The Brooksville City Council gets another chance this evening to extinguish a regressive fire protection fee and to pay for public safety through a more equitable property tax rate increase. The council should seize the opportunity.
The council is scheduled to consider several options for balancing its proposed budget and financing its Fire Department operations including a two-tired fire fee that charges every lot owner $106 and an additional 76 cents of tax per $1,000 of the taxable value of the structure on the land.
The fee is problematic. It unfairly provide a break to commercial interests and owners of more valuable lots while forcing all property owners to pay regardless of their lot's size, zoning or use. It unjustly shifts the tax burden to the owners of the most modest houses in the city, regardless of their ability to pay.
If the council adopts the full fee (intended to raise $600,000 annually), it also is expected to set the city property tax rate for the entire general fund budget at just under $6.59 per $1,000. Instead, the council should zero out the fee and adopt a property tax rate of $7.50 per $1,000 to pay for public safety and all city government operations in the general fund.
The council shouldn't shy away from this nearly 14 percent tax rate increase because it simply returns the millage to where it stood seven years ago. This is a bare-bones general fund budget that includes no capital investments, no raises and a workforce that is down 35 percent (30 people) since 2006. It mirrors the multiyear decline of the city's tax rolls that have plunged more than $100 million or 28 percent.
In other words, even with a 14 percent tax rate increase, typical property owners still will be paying less in city taxes in the coming year than they did in 2006 because of declining real estate values.
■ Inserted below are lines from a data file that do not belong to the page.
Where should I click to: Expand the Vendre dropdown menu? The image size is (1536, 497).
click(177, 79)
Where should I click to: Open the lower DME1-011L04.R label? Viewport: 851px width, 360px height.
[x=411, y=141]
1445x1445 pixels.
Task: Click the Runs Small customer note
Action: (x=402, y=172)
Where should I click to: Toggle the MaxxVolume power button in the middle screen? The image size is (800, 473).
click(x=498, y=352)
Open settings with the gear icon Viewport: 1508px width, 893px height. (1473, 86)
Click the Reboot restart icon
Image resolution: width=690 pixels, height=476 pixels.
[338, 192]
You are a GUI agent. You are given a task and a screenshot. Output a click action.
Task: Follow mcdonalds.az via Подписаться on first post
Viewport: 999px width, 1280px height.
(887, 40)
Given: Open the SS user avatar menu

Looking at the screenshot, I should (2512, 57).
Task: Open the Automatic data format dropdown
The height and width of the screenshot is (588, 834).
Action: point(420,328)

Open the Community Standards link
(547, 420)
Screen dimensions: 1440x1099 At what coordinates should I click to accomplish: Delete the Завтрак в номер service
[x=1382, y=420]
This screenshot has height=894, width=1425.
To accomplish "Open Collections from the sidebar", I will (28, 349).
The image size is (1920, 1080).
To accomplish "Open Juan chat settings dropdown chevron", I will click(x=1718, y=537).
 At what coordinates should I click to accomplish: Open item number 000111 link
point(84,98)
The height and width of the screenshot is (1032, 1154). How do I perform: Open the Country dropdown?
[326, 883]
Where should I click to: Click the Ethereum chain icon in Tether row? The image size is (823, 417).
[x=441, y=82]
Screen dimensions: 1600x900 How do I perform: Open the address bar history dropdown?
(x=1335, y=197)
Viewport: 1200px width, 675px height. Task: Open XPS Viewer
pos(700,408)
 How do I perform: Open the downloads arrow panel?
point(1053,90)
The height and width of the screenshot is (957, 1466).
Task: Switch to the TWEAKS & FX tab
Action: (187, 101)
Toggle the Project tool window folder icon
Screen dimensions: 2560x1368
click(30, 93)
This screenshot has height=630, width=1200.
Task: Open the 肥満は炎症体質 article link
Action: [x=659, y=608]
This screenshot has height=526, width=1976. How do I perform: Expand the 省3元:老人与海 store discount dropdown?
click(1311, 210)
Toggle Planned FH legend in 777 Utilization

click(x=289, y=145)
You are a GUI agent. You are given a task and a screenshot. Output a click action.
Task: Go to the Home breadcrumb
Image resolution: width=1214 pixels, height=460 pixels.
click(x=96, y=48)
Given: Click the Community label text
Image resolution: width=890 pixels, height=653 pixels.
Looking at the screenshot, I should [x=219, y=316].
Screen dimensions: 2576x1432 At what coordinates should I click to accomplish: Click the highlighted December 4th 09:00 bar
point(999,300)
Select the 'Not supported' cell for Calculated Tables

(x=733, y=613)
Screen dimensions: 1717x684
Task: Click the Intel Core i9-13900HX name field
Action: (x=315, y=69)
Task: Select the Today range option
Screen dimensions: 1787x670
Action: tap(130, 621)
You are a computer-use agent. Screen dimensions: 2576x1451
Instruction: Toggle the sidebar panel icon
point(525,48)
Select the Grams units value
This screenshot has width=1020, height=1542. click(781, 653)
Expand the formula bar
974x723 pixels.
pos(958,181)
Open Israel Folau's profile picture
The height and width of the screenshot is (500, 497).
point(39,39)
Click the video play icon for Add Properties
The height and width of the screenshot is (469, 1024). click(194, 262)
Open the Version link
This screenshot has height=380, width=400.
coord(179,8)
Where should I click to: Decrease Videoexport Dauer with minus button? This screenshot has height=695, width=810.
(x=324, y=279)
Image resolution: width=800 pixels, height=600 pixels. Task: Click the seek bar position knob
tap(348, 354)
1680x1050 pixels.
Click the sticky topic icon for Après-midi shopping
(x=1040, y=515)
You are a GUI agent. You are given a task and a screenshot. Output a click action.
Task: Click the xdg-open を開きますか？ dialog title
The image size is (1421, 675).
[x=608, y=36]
However, increasing costs in the budget include the retirement plan contributions for public safety workers. The obligation for the Fire Department is $240,000 and City Manager Jenenne Norman-Vacha recommended the council set aside $50,000 in the coming year for future contributions for retiring police officers.
Scrapping the fire fee for a more equitable property tax system should be just the first order of business for the council. Figuring out if Brooksville can account for the long-term solvency of its public safety departments — and the willingness of taxpayers to pay for those city services — is a much broader issues that must be addressed in the near future.